Tuesday, August 31, 2010

Day 4 : Cardio (Again, Again ...)

This is for Thursday's workout ...

Did a full 40mins on the Elliptical machine ... not too shabby being that I wasn't able to even do 10mins 8 months ago.

Going to do the CFO workout @ the Office Gym today. I'll update how that went later.

Thursday, August 26, 2010

Day 3 : Cardio (Again)

I didn't make it to the CFO today because I had an EXTREMELY long day and sleep was VERY important.

I left at 7AM and didn't really get back home until 11:30PM. It was for fun purposes ... but still, a very long day.

So I did another 30mins on the elliptical machine and I feel good. I'm going to do 30mins again today ... and get to CFO on Friday. Most likely going to do Diane. Haven't done that one in awhile and want to see where I'm at.

Tuesday, August 24, 2010

Day 2 : Cardio

Just did 30mins on an Elliptical machine at my Office's gym ... felt really good. Kept a 10min mile pace ... My legs are EXTREMELY sore from yesterday so this really helped to get some of the lactic acid out of the muscles. I'm really looking forward to tomorrow's 6AM class.

Monday, August 23, 2010

Day 1 : I'm Back ... No Mo' Fat Joe 2.0

Well, I'm back ... and hopefully soon to be better then ever.

I took nearly 2 weeks off after having week after week of unsuccessful workouts. I just wasn't moving forward and kept hurting myself. So I listened to my body and took some time off.

So, because I took so long to listen I've had a set back in regards to weight loss. I've gained nearly 16lbs from my lowest point which was 292lbs. I'm at 308lbs as of yesterday morning. Ugh.

But I was back to the gym this morning @ 6AM, scaled the workout and feel great! It was a tough one ... but I pushed through with help from Tweety. Thought I was gonna puke at one point ... but I feel good now.

So, this is the first day back in what I'm calling "No Mo' Fat Joe 2.0".

I've learned a lot in this last 8 months of CrossFit.

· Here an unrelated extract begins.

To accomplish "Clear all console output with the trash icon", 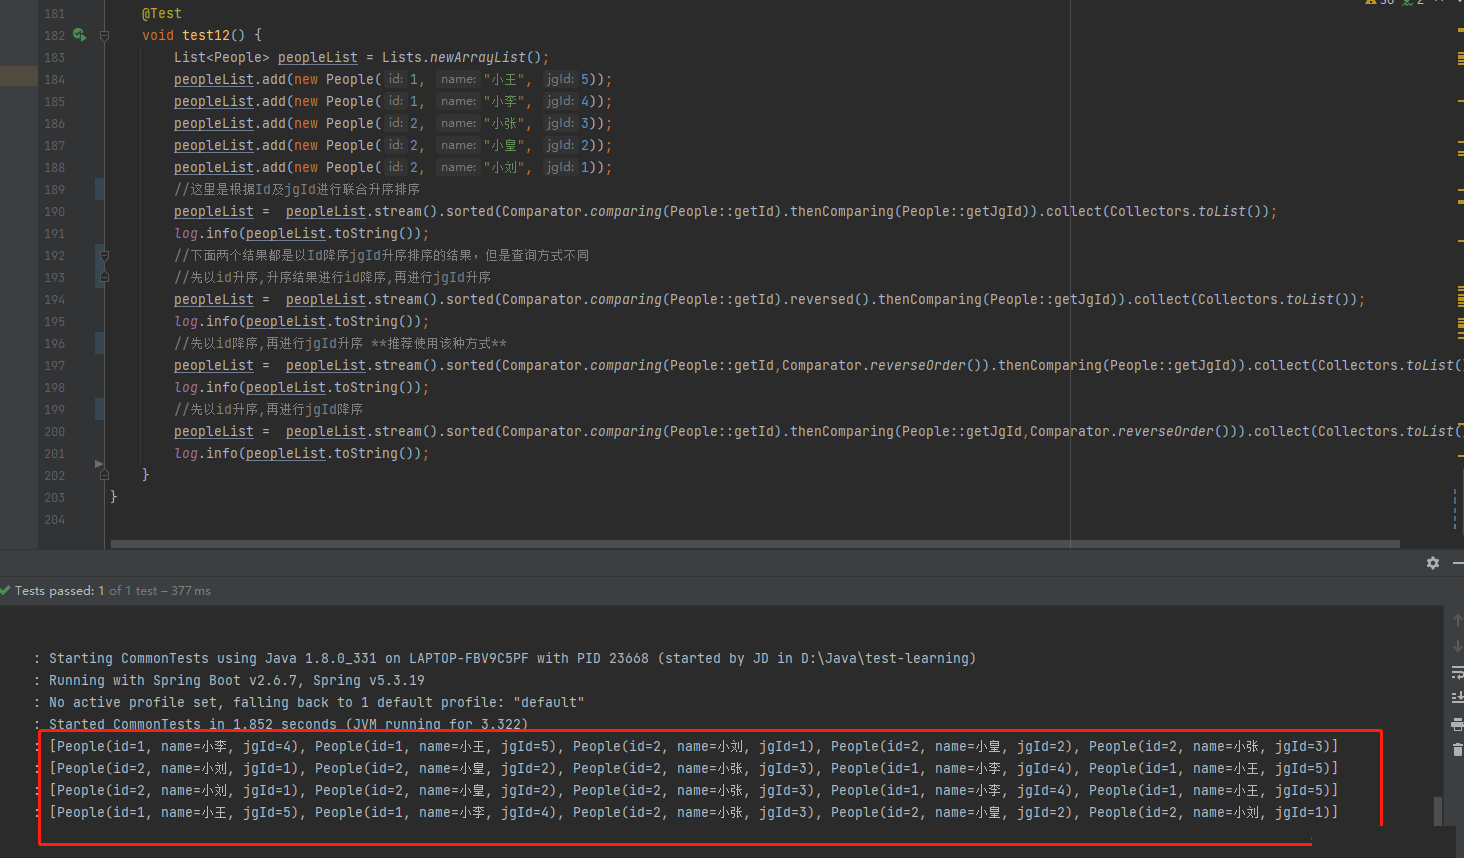I will tap(1457, 749).
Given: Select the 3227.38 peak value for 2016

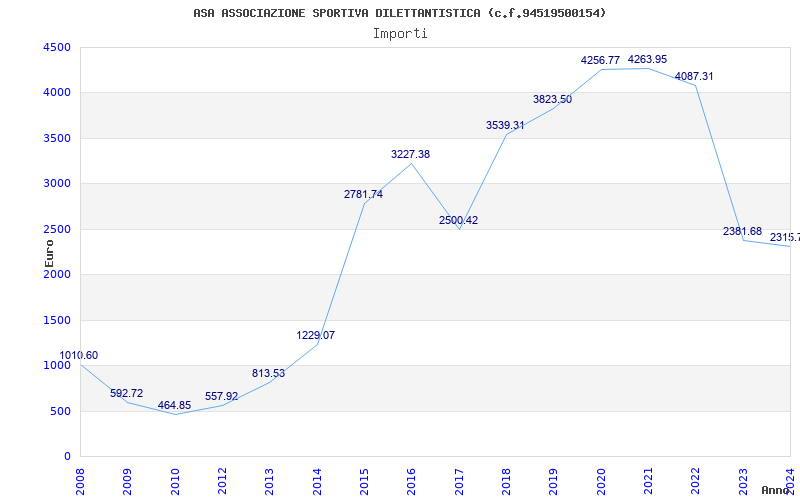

What works and what doesn't. Both diet and workout related.

Here's what I've found out for me ...

What Doesn't Work ...
- Running ... I was born with bi-lateral club feet and have had pain pretty much everyday of my life. Running exacerbates the pain beyond belief. If I run/jog a simple 400m it takes my feet nearly a week to recover. It's just not something I'm going to be able to do due to my disability and that's that. I am good at Rowing ... and actually enjoy it to a certain extent. I will just try to keep improving with it.
- Eliminating Cheat Meals ... In no way does this help your diet or increase your metabolizing but boy does it help you mentally. My cheat meals are Friday Night and Saturday Night. I try to eat a good meal before cheating and then I eat to my hearts content. I find that I can't eat as much as I used too ... but it really helps to know that there is a light at the end of the tunnel when it comes to eating some "good" food. :-)
Pushing Yourself Too, Too Hard ... It's good to find your limits and push through them. But make sure to listen to your body. If you aren't making consistent gains and keep hurting yourself it's time to take a break. It's okay to be sore ... but not injured. When it happens, you'll know the difference.

What Does Work ...
- Meal Planning / Timing ... If you don't plan out your meals and times you are going to eat you WILL NOT be successful. Never, ever go more then 5 hours without eating a balanced Zone snack / meal. When you do that your odds of "cheating" go WAY up. You need to control your hunger.
- Blogging ... Keep track of what you do and achieve! There is no better feeling then seeing you beat your last "Diane" time by nearly 1 min!
- Accountability ... You need to keep yourself accountable to more then just yourself. Find someone that has the same goals as you and motivate each other! That's what makes CrossFit sooo awesome! It's awesome when everyone is one their backs making sweat angels after doing a truly horrific workout ... it's great to know that all of you just went through nearly the same traumatic event.

So ... here was today's workout.

"Ball up"

5RFT:
25 Wall Balls (3x14lbs, 2x10lbs)
15 Pull ups (2 Green bands)

Time: 21:00'ish.

This was a tough one ... after the first 2 rounds I thought I was going to puke ... took a breather and continued on.